24 Feb 2017 5:38 PM GMT

  • Calcutta HC ‘Hopes’ That Parliament Will Introduce Minimum Educational Criteria For Contesting Elections

    Voters do not want cheer brigades or persons who stall proceedings in Parliament or in the Assembly due to the lack of education and vision, the bench said.The Calcutta High Court has expressed the ‘hope’ that parliamentarians would consider amending the Representation of People Act to ensure that individuals contesting elections to state Assemblies or Parliament have a minimum...

    Voters do not want cheer brigades or persons who stall proceedings in Parliament or in the Assembly due to the lack of education and vision, the bench said.

    The Calcutta High Court has expressed the ‘hope’ that parliamentarians would consider amending the Representation of People Act to ensure that individuals contesting elections to state Assemblies or Parliament have a minimum educational qualification.

    Though it did not issue any direction while disposing of a public interest litigation filed by one Akshya Kumar Sarangi, the bench comprising Acting Chief Justice Nishita Mhatre and Justice Tapabrata Chakraborty said voters have a right to be governed by persons who are educated and consequently knowledgeable.

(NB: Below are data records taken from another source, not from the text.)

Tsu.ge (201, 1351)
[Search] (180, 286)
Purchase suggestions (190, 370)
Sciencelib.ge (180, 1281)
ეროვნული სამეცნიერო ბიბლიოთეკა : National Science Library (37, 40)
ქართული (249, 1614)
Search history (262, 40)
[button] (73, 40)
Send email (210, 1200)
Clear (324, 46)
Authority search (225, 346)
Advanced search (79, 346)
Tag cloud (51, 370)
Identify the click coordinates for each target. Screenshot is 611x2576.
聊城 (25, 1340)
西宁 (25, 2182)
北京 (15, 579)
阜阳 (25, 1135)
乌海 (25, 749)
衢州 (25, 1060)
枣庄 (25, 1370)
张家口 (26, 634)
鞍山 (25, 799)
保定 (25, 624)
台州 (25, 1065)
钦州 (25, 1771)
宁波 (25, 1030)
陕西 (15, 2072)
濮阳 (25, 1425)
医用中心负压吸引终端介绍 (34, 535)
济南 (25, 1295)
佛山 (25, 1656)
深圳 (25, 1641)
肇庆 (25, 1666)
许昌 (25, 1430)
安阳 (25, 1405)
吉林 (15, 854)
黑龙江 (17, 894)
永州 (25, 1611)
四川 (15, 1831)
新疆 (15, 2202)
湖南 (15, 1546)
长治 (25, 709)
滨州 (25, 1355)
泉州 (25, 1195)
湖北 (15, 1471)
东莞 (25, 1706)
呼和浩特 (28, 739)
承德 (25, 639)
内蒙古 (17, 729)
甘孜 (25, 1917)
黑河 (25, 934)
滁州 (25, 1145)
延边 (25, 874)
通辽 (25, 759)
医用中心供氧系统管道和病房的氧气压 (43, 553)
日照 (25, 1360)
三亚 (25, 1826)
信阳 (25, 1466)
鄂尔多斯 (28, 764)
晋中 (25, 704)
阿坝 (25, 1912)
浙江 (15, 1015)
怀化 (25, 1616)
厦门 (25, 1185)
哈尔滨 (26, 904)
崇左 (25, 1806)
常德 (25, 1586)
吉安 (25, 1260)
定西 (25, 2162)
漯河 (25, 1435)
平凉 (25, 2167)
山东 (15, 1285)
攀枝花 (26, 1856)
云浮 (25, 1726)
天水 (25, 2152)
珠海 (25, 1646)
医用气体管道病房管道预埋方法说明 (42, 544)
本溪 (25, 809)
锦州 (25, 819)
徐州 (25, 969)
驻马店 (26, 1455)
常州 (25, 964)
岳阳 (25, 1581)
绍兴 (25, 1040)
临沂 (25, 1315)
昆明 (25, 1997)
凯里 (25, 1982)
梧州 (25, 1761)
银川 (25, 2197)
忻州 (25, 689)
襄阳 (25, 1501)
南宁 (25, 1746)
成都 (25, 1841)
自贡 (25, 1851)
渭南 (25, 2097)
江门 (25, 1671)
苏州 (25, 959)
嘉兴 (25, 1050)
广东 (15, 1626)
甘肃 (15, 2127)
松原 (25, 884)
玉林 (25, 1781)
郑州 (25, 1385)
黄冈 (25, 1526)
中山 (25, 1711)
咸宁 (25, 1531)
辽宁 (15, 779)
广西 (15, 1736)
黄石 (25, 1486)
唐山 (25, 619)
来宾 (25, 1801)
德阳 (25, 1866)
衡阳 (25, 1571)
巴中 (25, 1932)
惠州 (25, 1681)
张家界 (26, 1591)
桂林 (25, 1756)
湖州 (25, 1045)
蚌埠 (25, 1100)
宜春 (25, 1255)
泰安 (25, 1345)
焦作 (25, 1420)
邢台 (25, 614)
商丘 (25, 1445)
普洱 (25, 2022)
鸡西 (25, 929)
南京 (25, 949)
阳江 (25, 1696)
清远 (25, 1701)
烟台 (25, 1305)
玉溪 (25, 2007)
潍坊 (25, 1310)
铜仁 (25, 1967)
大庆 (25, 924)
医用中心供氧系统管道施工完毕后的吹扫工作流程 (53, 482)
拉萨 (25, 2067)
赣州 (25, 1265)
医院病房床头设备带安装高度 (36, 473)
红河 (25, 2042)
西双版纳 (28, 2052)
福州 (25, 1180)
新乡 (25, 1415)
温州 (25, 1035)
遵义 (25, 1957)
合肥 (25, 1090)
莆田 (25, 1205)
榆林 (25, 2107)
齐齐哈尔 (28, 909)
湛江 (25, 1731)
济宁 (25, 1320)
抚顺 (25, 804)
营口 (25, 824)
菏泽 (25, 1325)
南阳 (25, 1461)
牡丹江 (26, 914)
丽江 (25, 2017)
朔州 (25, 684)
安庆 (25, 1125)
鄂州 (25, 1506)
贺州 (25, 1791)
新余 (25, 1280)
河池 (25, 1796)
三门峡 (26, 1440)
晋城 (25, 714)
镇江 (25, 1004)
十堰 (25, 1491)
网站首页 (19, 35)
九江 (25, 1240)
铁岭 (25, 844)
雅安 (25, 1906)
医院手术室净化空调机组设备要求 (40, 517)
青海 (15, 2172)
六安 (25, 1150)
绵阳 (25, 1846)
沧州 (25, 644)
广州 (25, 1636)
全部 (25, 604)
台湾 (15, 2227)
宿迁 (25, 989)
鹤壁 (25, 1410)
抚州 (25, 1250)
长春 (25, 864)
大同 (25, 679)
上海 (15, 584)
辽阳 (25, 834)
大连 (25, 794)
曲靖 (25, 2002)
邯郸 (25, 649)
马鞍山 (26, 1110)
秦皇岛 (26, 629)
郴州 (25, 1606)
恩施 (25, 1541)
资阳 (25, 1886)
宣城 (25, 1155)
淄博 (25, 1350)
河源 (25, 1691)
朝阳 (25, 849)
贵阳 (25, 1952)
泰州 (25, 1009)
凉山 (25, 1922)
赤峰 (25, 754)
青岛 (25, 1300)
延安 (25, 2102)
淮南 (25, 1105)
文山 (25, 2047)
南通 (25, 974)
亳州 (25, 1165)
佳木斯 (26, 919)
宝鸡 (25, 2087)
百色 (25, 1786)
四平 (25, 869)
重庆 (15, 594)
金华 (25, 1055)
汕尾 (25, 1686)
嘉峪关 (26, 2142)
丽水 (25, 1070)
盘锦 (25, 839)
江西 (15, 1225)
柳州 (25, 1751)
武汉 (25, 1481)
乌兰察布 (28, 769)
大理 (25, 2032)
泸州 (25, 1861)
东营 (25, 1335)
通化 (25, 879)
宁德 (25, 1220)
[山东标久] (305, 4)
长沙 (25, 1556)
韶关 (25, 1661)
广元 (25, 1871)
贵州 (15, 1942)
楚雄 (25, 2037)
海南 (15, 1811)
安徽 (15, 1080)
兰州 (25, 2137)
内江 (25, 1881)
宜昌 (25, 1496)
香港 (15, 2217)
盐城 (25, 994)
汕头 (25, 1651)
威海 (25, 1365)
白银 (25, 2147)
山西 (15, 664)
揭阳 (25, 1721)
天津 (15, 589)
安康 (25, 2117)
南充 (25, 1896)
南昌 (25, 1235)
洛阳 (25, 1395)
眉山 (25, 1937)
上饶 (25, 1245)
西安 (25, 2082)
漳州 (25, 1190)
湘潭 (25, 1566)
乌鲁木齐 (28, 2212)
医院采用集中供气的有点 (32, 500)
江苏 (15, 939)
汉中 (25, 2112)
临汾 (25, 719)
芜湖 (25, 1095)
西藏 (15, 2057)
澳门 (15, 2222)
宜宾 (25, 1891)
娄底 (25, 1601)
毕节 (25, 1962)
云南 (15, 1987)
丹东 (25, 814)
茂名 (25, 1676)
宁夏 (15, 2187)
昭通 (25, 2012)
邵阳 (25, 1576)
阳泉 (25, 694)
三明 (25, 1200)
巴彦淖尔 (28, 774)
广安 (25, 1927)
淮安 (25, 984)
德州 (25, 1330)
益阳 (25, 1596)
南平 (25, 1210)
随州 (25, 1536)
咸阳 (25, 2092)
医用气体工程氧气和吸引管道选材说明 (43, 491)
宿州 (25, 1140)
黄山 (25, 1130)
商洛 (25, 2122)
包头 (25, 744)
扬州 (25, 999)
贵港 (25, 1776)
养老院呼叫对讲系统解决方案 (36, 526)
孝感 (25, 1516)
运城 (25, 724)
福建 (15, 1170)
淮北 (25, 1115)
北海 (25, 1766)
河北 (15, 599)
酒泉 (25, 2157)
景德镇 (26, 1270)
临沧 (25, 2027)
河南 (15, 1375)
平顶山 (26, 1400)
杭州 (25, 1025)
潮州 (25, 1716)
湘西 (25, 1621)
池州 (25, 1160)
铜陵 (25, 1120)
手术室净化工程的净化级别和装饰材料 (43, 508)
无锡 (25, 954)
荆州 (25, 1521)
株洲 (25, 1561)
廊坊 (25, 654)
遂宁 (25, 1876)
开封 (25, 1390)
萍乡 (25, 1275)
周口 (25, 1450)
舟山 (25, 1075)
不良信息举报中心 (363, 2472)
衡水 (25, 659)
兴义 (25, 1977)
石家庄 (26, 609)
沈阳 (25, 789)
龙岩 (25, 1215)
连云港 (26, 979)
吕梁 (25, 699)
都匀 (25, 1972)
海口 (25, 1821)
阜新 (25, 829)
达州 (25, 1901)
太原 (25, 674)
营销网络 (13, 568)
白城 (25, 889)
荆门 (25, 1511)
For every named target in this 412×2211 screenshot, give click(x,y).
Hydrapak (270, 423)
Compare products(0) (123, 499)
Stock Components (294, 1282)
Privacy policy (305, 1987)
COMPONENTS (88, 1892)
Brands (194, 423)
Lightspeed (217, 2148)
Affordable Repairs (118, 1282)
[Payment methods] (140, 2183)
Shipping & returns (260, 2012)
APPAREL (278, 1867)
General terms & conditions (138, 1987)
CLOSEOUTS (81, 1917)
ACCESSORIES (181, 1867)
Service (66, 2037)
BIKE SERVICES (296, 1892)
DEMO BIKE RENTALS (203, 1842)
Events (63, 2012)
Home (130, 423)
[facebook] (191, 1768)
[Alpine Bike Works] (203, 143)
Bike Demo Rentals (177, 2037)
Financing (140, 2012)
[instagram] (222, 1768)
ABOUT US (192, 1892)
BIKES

    “Voters do not want cheer brigades or persons who stall proceedings in Parliament or in the Assembly due to the lack of education and vision. It is difficult to fathom how a person who is barely able to sign his name would be able to understand the complexities of issues which crop up in Parliament. Education would enable legislators to widen their horizon, display their innate wisdom and maturity by rising above pettiness, parochialism and narrow mindedness,” the bench said.

    The court said that it is difficult to accept that legislators, despite their native wisdom, should be permitted to represent the people of India without having any basic academic qualification. What should be the basic qualification is something that the legislators would have to decide, keeping in mind that even for a peon’s job a person is required to have a secondary school certificate at the very least, the bench remarked.

    The court also added that the legislators have to often deal with foreign governments and their representatives, and it is important to ensure that our representatives do not lag behind others in the world only because of the lack of education.